In dieser und auch in der nächsten Nacht schlief ich nicht gut und zuckte bei jedem Geräusch zusammen. Albträume schreckten mich auf und ließen mein Herz rasen. Aber ich drängte meine Sorgen und Ängste in die tiefsten Abgründe meines Kopfes und hoffte, dass sie dort bleiben würden, anstatt mich zu quälen.

Das Rätsel um Jack the Ripper ließ mich nicht los. Und offenbar hielt es nicht nur die Polizei, sondern die ganze Stadt in Atmen.

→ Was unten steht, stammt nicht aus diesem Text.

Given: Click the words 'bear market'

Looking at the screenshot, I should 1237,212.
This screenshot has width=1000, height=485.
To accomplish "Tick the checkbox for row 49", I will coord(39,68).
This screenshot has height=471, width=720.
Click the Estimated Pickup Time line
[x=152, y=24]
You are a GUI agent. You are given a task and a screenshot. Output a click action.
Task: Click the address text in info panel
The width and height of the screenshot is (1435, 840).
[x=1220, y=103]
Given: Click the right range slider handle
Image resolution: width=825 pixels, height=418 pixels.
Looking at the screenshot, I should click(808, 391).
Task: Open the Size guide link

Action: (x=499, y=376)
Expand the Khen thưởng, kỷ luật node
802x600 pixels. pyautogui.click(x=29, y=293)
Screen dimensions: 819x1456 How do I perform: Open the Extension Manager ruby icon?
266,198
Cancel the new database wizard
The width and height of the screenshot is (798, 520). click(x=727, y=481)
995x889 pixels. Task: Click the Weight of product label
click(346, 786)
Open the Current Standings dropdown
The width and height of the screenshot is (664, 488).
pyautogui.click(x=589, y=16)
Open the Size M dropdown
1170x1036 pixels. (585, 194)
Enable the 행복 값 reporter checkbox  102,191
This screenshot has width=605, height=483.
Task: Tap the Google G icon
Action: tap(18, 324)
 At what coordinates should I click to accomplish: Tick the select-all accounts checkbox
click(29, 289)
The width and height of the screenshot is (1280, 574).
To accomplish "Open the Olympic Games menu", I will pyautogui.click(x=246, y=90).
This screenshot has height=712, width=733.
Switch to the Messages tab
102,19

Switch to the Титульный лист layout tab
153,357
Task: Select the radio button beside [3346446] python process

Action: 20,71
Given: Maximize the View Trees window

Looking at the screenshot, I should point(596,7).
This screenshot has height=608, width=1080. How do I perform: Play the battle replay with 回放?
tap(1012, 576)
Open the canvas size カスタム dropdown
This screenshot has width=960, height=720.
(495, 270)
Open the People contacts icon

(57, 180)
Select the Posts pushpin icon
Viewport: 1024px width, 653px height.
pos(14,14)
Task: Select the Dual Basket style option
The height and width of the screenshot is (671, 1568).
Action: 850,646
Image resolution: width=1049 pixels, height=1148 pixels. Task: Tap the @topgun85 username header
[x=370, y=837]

So sehr, dass die Mordkommission am darauffolgenden Dienstag eine Notbesprechung einberief, in der auch Beck und ich zu erscheinen hatten. Denn von nun an gehörten wir offenbar zum Team, was Beck gar nicht zu gefallen schien.

X

Bis zum nächsten Monat geschah nichts. Und in dem darauf auch nicht.

Doch die trügerische Ruhe vor dem Sturm hielt nicht lange an. Denn der Mörder konnte seinen Blutdurst anscheinend nicht lange unter Kontrolle halten.

Sein Pech, dass ich zu diesem Zeitpunkt nicht weit von seinem Tatort entfernt war.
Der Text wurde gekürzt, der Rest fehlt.